- Seitenauszug -
------------------------

Anders als wertpapiermäßig verbriefte Kapitalanlagen erfuhren geschlossene Beteiligungen des „Grauen Kapitalmarkts“ lange Zeit keine spezialgesetzlichen Regelungen hinsichtlich einer Haftung für die Verwendung fehlerhafter Verkaufsprospekte. Dies änderte sich mit dem Anlegerschutzverbesserungsgesetz vom 28. 10. 2004. Hier ordnete der Gesetzgeber mit Wirkung vom 1. 7. 2005 auch für nicht wertpapiermäßig verbriefte Kapitalanlagen eine Prospektpflicht und eine Haftung für fehlerhafte Verkaufsprospekte an (vgl. §§ 8 f, 13 aF, §§ 44 ff. BörsG aF). Haftungsschuldner waren gemäß § 44 Abs. 1 BörsG aF neben den Prospektverantwortlichen (Nr. 1) insbesondere diejenigen, von denen „der Erlass des Prospekts ausgeht“ (Nr. 2). Damit konnten über den Verweis in das BörsG jedenfalls Initiatoren, Gründer und Hintermänner in die spezialgesetzliche Haftung einbezogen werden. Jedoch konnten sich diese exkulpieren, wenn sie nachweisen konnten, dass sie die Unrichtigkeit oder Unvollständigkeit der Angaben des Prospekts nicht kannten und die Unkenntnis nicht auf grober Fahrlässigkeit beruhte (§ 45 BörsG aF). Zudem ordnete § 46 BörsG aF an, dass ein Schadenersatzanspruch aus § 44 BörsG in einem Jahr seit dem Zeitpunkt verjährte, zu dem der Erwerber von der Unrichtigkeit oder Unvollständigkeit der Angaben des Prospekts Kenntnis erlangt hat, spätestens jedoch in drei Jahren seit der Veröffentlichung des Prospekts.

In diesen Regelungen der §§ 45, 46 BörsG aF dürfte die tiefere Begründung dafür liegen, dass die Rechtsprechung lange Jahre die Auffassung vertrat, dass die (bürgerlich-rechtliche) Prospekthaftung im weiteren Sinne als eine Form der Haftung für Verschulden bei Vertragsschluss der genannten spezialgesetzlichen Prospekthaftung im Sinne einer Anspruchskonkurrenz zur Seite gestellt werden müsse (vgl. u.a. BGH, Urteil vom 09.07.2013 - BGH Aktenzeichen II ZR 9/12; OLG Frankfurt am Main, Urteil vom 03.05.2019 - 4 U 236/17). Die herrschende Literatur hatte dagegen bereits früh die Auffassung vertreten, dass die genannte gesetzliche Prospekthaftung als die spezielle Regelung in ihrem Anwendungsbereich die bürgerlich-rechtliche Prospekthaftung verdränge und lehnte eine Anspruchskonkurrenz folgerichtig ab.

------------------------

- Bereitgestellte Einträge -
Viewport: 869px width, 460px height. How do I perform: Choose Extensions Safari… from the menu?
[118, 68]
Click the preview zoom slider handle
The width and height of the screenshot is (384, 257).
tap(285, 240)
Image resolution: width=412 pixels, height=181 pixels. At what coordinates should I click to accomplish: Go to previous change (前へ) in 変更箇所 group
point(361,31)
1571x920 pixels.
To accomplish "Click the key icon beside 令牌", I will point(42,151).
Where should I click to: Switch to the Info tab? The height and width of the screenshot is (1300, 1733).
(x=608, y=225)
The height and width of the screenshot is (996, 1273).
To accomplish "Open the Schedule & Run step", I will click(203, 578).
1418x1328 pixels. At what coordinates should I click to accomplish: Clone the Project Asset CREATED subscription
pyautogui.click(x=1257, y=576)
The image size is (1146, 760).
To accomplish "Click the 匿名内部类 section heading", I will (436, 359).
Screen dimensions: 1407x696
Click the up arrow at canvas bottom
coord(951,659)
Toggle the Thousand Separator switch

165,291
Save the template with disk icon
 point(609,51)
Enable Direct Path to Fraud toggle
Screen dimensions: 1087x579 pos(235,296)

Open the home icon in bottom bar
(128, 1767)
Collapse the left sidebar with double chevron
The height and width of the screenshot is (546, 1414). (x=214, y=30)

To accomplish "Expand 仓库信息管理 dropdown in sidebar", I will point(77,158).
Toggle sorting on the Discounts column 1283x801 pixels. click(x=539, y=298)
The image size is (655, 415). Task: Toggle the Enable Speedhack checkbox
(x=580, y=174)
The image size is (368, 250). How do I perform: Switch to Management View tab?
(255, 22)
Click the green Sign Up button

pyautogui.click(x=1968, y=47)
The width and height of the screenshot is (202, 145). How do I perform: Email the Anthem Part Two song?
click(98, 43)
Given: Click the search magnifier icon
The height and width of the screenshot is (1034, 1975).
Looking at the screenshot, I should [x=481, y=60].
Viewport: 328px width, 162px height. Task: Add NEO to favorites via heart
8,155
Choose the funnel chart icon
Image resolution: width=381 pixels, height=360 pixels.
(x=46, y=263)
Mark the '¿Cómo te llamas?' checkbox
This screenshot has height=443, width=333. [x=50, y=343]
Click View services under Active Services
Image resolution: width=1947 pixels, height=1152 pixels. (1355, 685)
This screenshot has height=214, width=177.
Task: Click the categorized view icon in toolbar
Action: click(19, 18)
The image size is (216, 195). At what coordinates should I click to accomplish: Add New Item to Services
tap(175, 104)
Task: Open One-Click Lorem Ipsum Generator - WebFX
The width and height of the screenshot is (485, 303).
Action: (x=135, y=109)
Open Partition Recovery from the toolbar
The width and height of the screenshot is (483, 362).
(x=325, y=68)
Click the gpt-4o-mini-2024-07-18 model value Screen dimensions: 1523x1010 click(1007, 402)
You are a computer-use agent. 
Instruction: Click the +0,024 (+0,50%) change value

------------------------

- Aufgaben -
a - Welche Datumsangaben enthält der Seitenauszug? Nenne sie alle.
b - Stelle die Einträge als Markdown-Tabelle dar, beginnend mit der Zeile, die „Enable Direct Path to Fraud toggle“ enthält, und endend mit dem Ende der Einträge, beide Enden eingeschlossen. Lass Leerzeilen weg und verwende die Spalten „Nr“ für die laufende Zeilennummer und „Zeile“ für die jeweilige Zeile.

- Lösungen -
a -
- 28. 10. 2004
- 1. 7. 2005
- 09.07.2013
- 03.05.2019

b -
| Nr | Zeile |
|---|---|
| 1 | Enable Direct Path to Fraud toggle |
| 2 | Screen dimensions: 1087x579 pos(235,296) |
| 3 | Open the home icon in bottom bar |
| 4 | (128, 1767) |
| 5 | Collapse the left sidebar with double chevron |
| 6 | The height and width of the screenshot is (546, 1414). (x=214, y=30) |
| 7 | To accomplish "Expand 仓库信息管理 dropdown in sidebar", I will point(77,158). |
| 8 | Toggle sorting on the Discounts column 1283x801 pixels. click(x=539, y=298) |
| 9 | The image size is (655, 415). Task: Toggle the Enable Speedhack checkbox |
| 10 | (x=580, y=174) |
| 11 | The image size is (368, 250). How do I perform: Switch to Management View tab? |
| 12 | (255, 22) |
| 13 | Click the green Sign Up button |
| 14 | pyautogui.click(x=1968, y=47) |
| 15 | The width and height of the screenshot is (202, 145). How do I perform: Email the Anthem Part Two song? |
| 16 | click(98, 43) |
| 17 | Given: Click the search magnifier icon |
| 18 | The height and width of the screenshot is (1034, 1975). |
| 19 | Looking at the screenshot, I should [x=481, y=60]. |
| 20 | Viewport: 328px width, 162px height. Task: Add NEO to favorites via heart |
| 21 | 8,155 |
| 22 | Choose the funnel chart icon |
| 23 | Image resolution: width=381 pixels, height=360 pixels. |
| 24 | (x=46, y=263) |
| 25 | Mark the '¿Cómo te llamas?' checkbox |
| 26 | This screenshot has height=443, width=333. [x=50, y=343] |
| 27 | Click View services under Active Services |
| 28 | Image resolution: width=1947 pixels, height=1152 pixels. (1355, 685) |
| 29 | This screenshot has height=214, width=177. |
| 30 | Task: Click the categorized view icon in toolbar |
| 31 | Action: click(19, 18) |
| 32 | The image size is (216, 195). At what coordinates should I click to accomplish: Add New Item to Services |
| 33 | tap(175, 104) |
| 34 | Task: Open One-Click Lorem Ipsum Generator - WebFX |
| 35 | The width and height of the screenshot is (485, 303). |
| 36 | Action: (x=135, y=109) |
| 37 | Open Partition Recovery from the toolbar |
| 38 | The width and height of the screenshot is (483, 362). |
| 39 | (x=325, y=68) |
| 40 | Click the gpt-4o-mini-2024-07-18 model value Screen dimensions: 1523x1010 click(1007, 402) |
| 41 | You are a computer-use agent.  |
| 42 | Instruction: Click the +0,024 (+0,50%) change value |